### [Problem to work on]
From the records below, set down exactly the lines starting with the line that contains "The image size is (1568, 374)." and going on through the line that contains "Pause playback with". Nothing else is wanted.

==== Given information

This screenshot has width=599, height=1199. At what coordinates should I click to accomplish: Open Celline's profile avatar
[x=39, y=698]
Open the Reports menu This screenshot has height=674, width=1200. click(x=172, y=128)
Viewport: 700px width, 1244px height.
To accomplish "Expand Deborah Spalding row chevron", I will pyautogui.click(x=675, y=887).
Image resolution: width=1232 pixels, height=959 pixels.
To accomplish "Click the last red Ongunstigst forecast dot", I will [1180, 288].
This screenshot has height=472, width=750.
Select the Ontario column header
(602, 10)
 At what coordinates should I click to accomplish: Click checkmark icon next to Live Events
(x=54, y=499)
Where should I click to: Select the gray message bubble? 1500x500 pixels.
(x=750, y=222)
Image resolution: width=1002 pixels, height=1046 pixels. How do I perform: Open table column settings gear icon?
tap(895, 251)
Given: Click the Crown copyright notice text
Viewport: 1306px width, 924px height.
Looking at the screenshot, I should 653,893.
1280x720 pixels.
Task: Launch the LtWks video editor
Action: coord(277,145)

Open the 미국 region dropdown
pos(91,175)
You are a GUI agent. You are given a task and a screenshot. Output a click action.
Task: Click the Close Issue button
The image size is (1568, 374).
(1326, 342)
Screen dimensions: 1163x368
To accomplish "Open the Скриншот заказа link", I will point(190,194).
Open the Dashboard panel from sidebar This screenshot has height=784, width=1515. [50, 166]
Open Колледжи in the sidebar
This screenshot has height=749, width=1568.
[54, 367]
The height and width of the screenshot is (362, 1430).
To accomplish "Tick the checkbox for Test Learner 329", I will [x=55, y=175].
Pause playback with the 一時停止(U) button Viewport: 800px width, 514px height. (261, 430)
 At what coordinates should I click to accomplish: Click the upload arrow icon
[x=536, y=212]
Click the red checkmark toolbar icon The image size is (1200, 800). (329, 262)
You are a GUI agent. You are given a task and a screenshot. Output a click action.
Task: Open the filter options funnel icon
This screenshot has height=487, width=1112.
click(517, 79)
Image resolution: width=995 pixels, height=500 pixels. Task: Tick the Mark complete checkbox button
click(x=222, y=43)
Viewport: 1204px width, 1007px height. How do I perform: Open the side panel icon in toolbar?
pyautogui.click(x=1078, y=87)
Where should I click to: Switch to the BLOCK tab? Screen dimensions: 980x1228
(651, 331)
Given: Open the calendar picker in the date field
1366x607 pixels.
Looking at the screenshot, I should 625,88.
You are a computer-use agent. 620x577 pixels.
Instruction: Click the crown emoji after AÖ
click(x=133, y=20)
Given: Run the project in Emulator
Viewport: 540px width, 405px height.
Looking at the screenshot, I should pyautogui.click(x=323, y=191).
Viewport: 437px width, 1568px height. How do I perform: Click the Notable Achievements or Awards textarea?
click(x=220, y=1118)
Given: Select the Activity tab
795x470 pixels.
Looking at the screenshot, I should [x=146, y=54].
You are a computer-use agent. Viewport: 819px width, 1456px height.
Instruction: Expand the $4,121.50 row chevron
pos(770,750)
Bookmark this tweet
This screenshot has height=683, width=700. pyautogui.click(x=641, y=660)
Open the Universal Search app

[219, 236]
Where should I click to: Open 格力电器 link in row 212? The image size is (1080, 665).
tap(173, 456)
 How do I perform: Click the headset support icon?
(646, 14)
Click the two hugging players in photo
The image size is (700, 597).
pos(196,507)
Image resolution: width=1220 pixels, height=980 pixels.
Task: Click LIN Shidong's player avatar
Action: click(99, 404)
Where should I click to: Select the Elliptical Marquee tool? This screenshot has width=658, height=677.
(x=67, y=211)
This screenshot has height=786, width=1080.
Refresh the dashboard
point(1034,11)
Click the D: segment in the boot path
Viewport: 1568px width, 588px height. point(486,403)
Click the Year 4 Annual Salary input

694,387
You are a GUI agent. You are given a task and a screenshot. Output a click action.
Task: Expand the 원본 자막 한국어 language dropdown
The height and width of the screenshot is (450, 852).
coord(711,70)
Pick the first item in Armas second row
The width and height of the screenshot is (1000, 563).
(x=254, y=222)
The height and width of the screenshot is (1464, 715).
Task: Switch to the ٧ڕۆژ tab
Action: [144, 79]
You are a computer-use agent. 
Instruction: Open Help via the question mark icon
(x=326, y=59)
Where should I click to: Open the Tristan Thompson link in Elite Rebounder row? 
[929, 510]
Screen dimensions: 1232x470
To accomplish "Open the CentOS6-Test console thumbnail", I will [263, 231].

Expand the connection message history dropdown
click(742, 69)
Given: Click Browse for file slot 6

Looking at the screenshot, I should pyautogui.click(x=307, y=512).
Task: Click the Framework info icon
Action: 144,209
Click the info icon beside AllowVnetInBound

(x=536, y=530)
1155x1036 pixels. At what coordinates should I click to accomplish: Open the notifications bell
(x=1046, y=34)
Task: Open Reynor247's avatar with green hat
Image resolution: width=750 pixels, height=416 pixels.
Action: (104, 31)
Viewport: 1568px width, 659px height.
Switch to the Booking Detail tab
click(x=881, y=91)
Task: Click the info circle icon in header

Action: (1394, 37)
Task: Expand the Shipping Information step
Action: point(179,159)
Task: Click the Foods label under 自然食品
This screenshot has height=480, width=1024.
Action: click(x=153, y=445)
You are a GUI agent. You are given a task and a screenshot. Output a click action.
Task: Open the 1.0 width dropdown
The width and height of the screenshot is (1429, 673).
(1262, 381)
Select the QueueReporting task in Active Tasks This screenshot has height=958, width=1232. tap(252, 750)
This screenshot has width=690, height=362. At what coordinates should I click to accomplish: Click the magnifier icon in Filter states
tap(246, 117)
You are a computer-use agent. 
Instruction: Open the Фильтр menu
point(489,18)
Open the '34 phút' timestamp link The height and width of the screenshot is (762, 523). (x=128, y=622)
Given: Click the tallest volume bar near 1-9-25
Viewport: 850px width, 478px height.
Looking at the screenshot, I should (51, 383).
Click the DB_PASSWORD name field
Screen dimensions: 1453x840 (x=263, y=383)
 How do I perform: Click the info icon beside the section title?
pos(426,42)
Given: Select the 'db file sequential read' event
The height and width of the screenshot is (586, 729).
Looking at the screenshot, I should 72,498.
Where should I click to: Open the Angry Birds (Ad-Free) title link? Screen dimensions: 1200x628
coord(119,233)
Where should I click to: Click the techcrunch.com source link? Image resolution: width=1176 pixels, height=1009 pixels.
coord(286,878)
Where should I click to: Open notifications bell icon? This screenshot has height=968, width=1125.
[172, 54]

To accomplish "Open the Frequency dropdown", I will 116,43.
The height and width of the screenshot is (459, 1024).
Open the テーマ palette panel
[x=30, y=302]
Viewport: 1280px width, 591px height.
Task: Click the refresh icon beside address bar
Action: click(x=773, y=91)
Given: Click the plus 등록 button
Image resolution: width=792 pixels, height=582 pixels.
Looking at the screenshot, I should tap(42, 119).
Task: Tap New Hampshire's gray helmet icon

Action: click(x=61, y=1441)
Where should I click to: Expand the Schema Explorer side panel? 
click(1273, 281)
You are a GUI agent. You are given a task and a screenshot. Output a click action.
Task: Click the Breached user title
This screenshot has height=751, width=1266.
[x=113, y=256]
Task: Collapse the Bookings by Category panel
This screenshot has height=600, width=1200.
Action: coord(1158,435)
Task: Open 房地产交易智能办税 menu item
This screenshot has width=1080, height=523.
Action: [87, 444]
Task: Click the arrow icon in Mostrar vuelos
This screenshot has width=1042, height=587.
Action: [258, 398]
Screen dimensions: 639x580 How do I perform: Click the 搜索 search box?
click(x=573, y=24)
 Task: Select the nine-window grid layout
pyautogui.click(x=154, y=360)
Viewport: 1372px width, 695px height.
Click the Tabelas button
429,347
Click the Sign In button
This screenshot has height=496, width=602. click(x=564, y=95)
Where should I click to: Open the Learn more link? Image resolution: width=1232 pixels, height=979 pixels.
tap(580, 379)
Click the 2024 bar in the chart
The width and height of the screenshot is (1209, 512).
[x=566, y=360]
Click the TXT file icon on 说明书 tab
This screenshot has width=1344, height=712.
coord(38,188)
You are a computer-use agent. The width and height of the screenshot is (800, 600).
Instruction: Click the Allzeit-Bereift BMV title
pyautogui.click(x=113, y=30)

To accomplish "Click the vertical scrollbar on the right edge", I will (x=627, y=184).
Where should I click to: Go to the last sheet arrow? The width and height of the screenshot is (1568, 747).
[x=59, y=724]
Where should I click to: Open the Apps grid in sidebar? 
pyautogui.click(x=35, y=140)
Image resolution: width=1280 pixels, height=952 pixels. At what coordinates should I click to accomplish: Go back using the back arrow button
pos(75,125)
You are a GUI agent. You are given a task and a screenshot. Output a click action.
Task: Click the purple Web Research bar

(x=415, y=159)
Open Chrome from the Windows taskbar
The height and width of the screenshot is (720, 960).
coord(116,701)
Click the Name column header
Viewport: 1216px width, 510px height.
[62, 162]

========

### [Output of the task]
The image size is (1568, 374).
(1326, 342)
Screen dimensions: 1163x368
To accomplish "Open the Скриншот заказа link", I will point(190,194).
Open the Dashboard panel from sidebar This screenshot has height=784, width=1515. [50, 166]
Open Колледжи in the sidebar
This screenshot has height=749, width=1568.
[54, 367]
The height and width of the screenshot is (362, 1430).
To accomplish "Tick the checkbox for Test Learner 329", I will [x=55, y=175].
Pause playback with the 一時停止(U) button Viewport: 800px width, 514px height. (261, 430)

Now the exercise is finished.